Okay, I’m slightly less mad about that ‘Magnificent Ambersons’ AI project

Published: (February 8, 2026 at 02:36 PM EST)
4 min read
Source: TechCrunch

Source: TechCrunch

The New Yorker Profile

When a startup announced plans last fall to recreate lost footage from Orson Welles’ classic film The Magnificent Ambersons using generative AI, I was skeptical. More than that, I was baffled why anyone would spend time and money on something that seemed guaranteed to outrage cinephiles while offering negligible commercial value.

This week, an in‑depth profile by the New Yorker’s Michael Schulman provides more details about the project. It helps explain why the startup Fable and its founder Edward Saatchi are pursuing it: it seems to come from a genuine love of Welles and his work.

Saatchi (whose father co‑founded the advertising firm Saatchi & Saatchi) recalled a childhood of watching films in a private screening room with his “movie‑mad” parents. He first saw Ambersons when he was twelve.

The profile also explains why Ambersons, while much less famous than Welles’ first film Citizen Kane, remains so tantalizing. Welles himself claimed it was a “much better picture” than Kane, but after a disastrous preview screening the studio cut 43 minutes from the film, added an abrupt and unconvincing happy ending, and eventually destroyed the excised footage to make space in its vaults.

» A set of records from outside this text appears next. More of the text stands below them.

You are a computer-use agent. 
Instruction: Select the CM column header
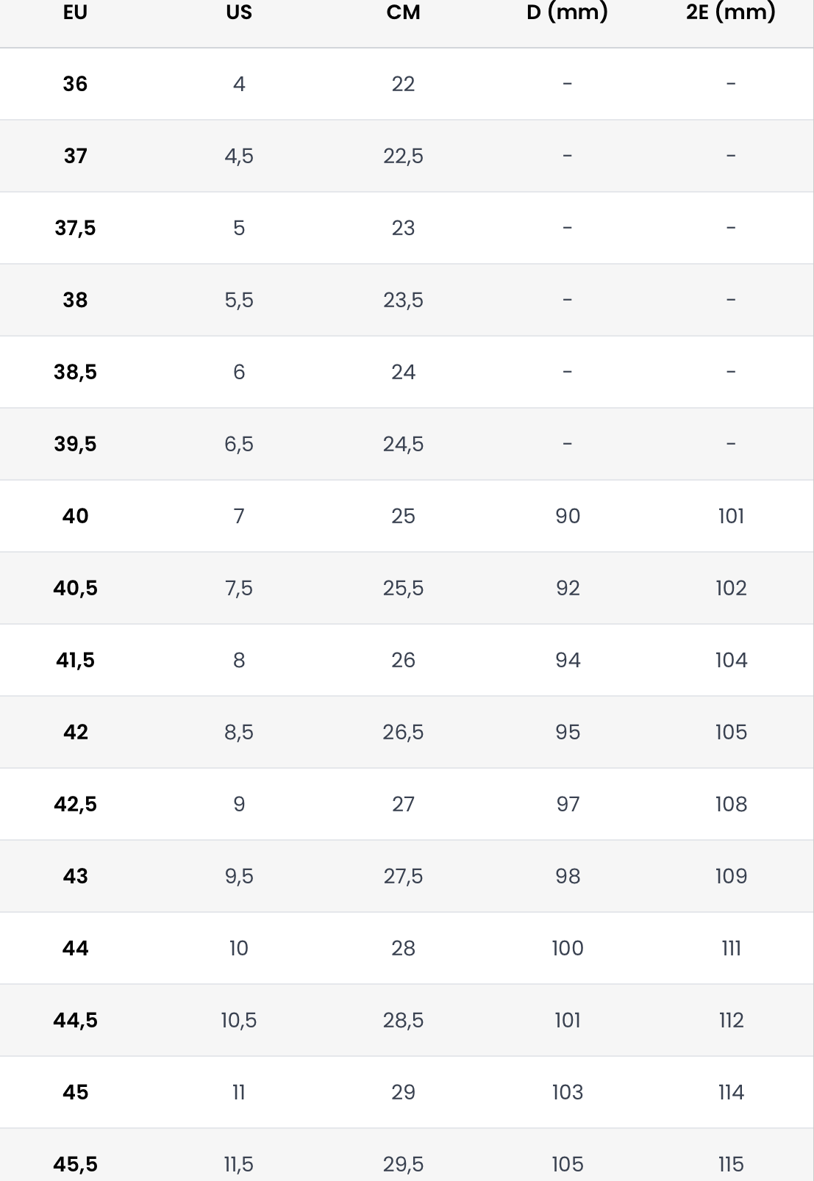tap(403, 12)
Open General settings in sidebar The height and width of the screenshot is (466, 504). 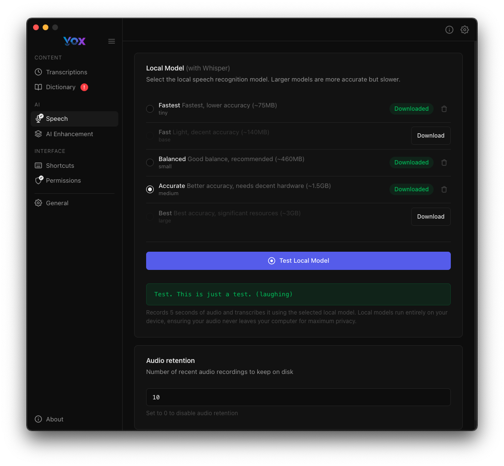point(57,203)
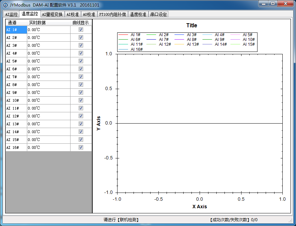This screenshot has width=296, height=226.
Task: Disable curve display for AI 16#
Action: pos(81,147)
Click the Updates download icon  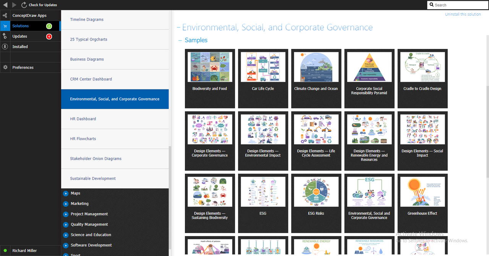tap(5, 36)
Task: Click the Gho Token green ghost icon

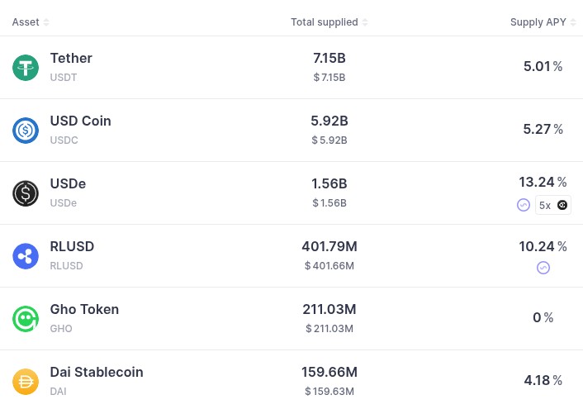Action: (x=26, y=319)
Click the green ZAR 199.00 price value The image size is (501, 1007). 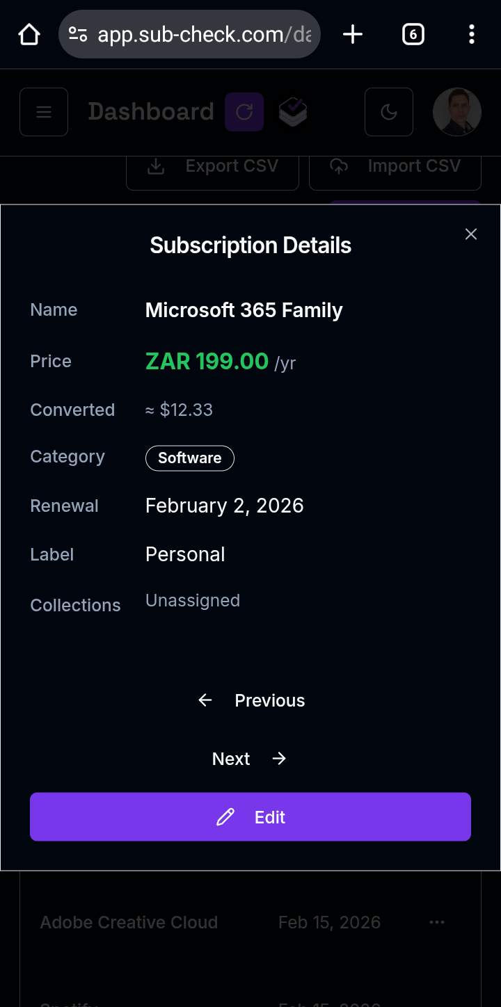pyautogui.click(x=207, y=361)
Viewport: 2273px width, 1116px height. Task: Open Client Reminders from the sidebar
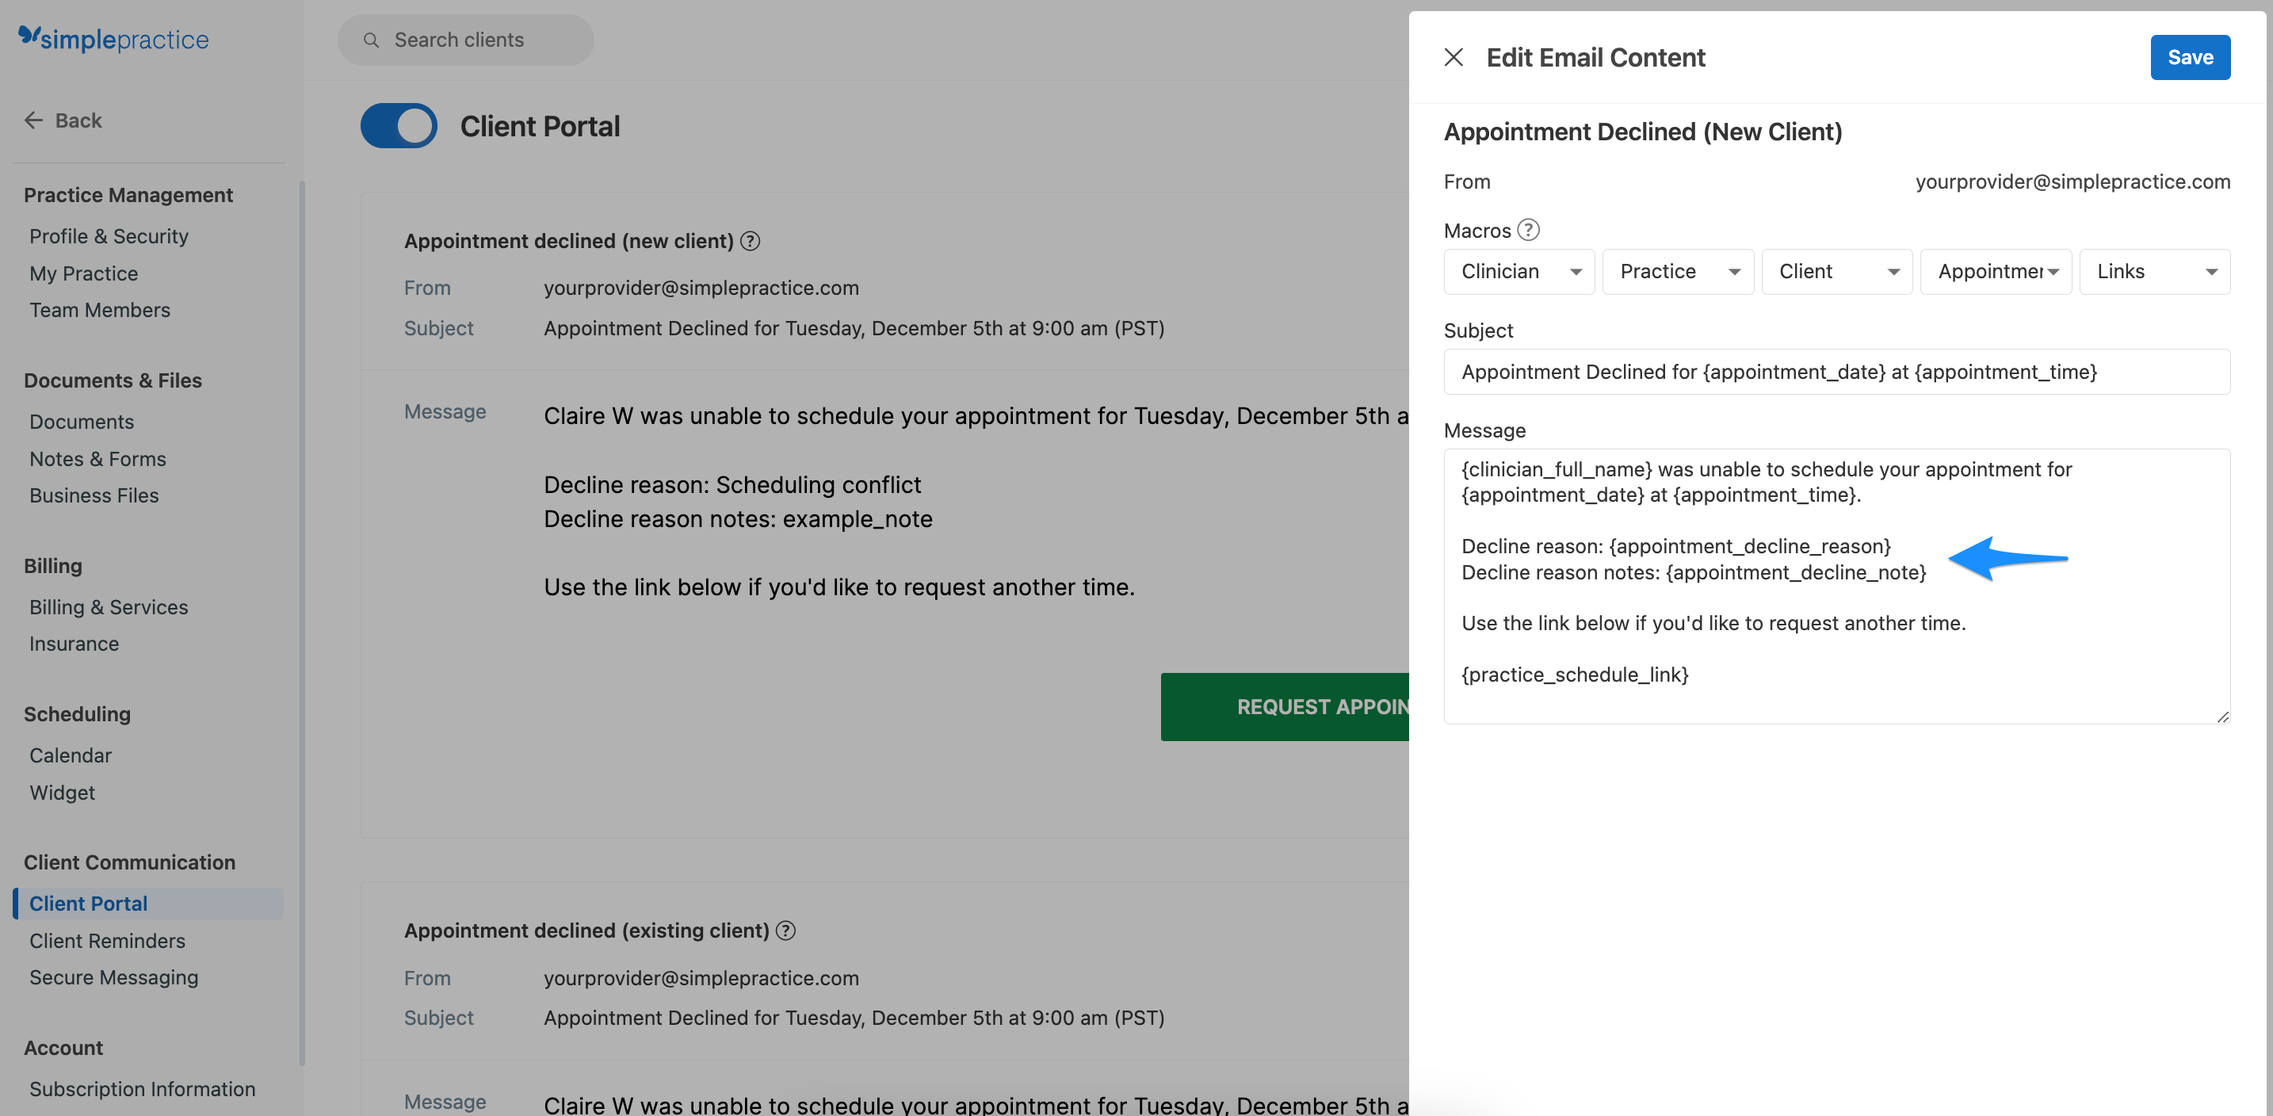(x=108, y=940)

“To me, this is the holy grail of lost cinema,” Saatchi said. “It just seemed intuitively that there would be some way to undo what had happened.”

The Fable Project

Saatchi is only the latest Welles devotee to dream of recreating the lost footage. Fable is working with filmmaker Brian Rose, who already spent years trying to achieve the same thing with animated scenes based on the movie’s script, photographs, and Welles’ notes. Rose said that after he screened the results for friends and family, “a lot of them were scratching their heads.”

While Rose’s work consists of animated reconstructions, Fable is using more advanced technology—filming scenes in live action and eventually overlaying them with digital recreations of the original actors and their voices. The project can be understood as a slicker, better‑funded version of Rose’s effort, a fan’s attempt to glimpse Welles’ original vision.

Technical and Artistic Challenges

The New Yorker article includes a few clips of Rose’s animations and images of Fable’s AI actors, but no footage showing the results of Fable’s live‑action/AI hybrid. By the company’s own admission, there are significant challenges:

  • Obvious blunders – e.g., a two‑headed version of actor Joseph Cotten.
  • Cinematography – recreating the complex beauty of the original film’s visual style.
  • Emotional tone – Saatchi described a “happiness” problem, with the AI tending to make women characters look inappropriately happy.

Saatchi admitted it was “a total mistake” not to speak to Welles’ estate before his announcement. He is reportedly working to win over both the estate and Warner Bros., which owns the rights to the film. Welles’ daughter Beatrice told Schulman that while she remains “skeptical,” she now believes “they are going into this project with enormous respect toward my father and this beautiful movie.”

Actor and biographer Simon Callow, currently writing the fourth volume of his multi‑volume Welles biography, has agreed to advise the project, describing it as a “great idea.” (Callow is a family friend of the Saatchis.)

Reception and Criticism

Not everyone is convinced. Melissa Galt said her mother, actress Anne Baxter, would “not have agreed with that at all.”

“It’s not the truth,” Galt said. “It’s a creation of someone else’s truth. But it’s not the original, and she was a purist.”

Galt’s description of her mother’s position—that “once the movie was done, it was done”—echoes a recent essay by writer Aaron Bady, who compared AI to the vampires in Sinners. Bady argued that when it comes to art, both vampires and AI will always fall short because “what makes art possible” is a knowledge of mortality and limitations.

“There is no work of art without an ending, without the point at which the work ends (even if the world continues). Without death, without loss, and without the space between my body and yours, separating my memories from yours, we cannot make art or desire or feeling.”

In that light, Saatchi’s insistence that there must be “some way to undo what had happened” feels, if not outright vampiric, then at least a little childish in its unwillingness to accept that some losses are permanent. It may not be all that different from a startup founder claiming they can make grief obsolete—or a studio executive insisting that The Magnificent Ambersons needed a happy ending.